Most children are part of the working class, the class that will control society under communism. To the capitalists, working-class children are just the future means to their (the capitalists’) profits. Working-class parents, on the other hand, care about what’s good for their children. But there is little discussion or writing about how to raise children for their own good. Parents are not taught how to nurture their children, and are even persuaded to feel that it’s nobody’s business how they raise them. But a collective approach is always the method most likely to achieve the outcome we want.

Under communism, children probably will spend most of the day in a collective situation, under the supervision of many caring adults. They’ll learn cooperation from an early age, and competition will be discouraged. (As a past example, Soviet children were given blocks that were too large for one child to move around, requiring others to help.) Students will not be ranked, and there will be no such thing as failure in any school subject. This will encourage classmates to help each other to learn, rather than trying to outdo each other.

Some classic theories, even under capitalism, resemble communist principles. For example, Stephen Glenn in his book “Raising Self-Reliant Children in a Self-Indulgent World” says that children need to develop (1) perceptions of their capabilities, (2) the feelings of contributing meaningfully, (3) the ability to work well with others, (4) the knowledge of limits and consequences, and (5) the use of strong judgment skills. Glenn emphasizes awareness of children’s own power or influence over life. He apparently doesn’t realize that only under communism will working-class children have the ability to influence society.

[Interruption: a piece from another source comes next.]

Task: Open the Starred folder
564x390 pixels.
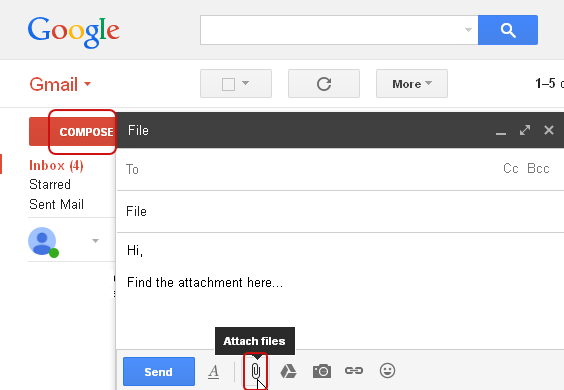Action: [50, 185]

Alfred Adler (the 19th-20th century Austrian psychiatrist) taught that (1) children are social beings and behave as they see themselves in relation to others, (2) behavior is goal-oriented, toward belonging and feeling significant, (3) maladjusted behavior stems from discouragement, (4) children and adults need to contribute to society, based on concern for others, and (5) children and adults both require dignity and respect. But youth have a vague understanding that a profit-based system is interested only in sorting them for different forms of exploitation, through forcing them to compete with each other and then ranking them.

To prepare them, capitalist schools train children to take tests rather than to think creatively. As a result, many drop out or rebel. Then dealing with rebellion becomes a primary task of teachers and parents.

Under communism, the basis of education will be vastly different. Whereas children’s books today emphasize fantasy, under communism they will teach real working-class history and how to run society for the benefit of the class. Whereas today books are racist and sexist, under communism they will teach why the capitalists needed these divisive horrors and how the working class overcame them once it seized political power.

Under capitalism, even young children feel the stress of inability to achieve a fulfilling life through competition. Under communism, fulfillment will come from contributing to everyone’s welfare. Is it any wonder our children exhibit anger, self-destructive behavior and depression? And then they’re drugged for invented psychiatric disorders such as attention deficit hyperactivity disorder (ADHD), which mainly results from the contradictions between what they learn in school and what they learn from their own, and their parents’ real lives.

In a communist society we will experience some of the same joys and problems we face today in raising our youth. But families will not be left to fend for themselves. While children may develop various abilities, these will enable them to contribute in various ways. Working-class children worldwide will become more than capable of running the future communist society.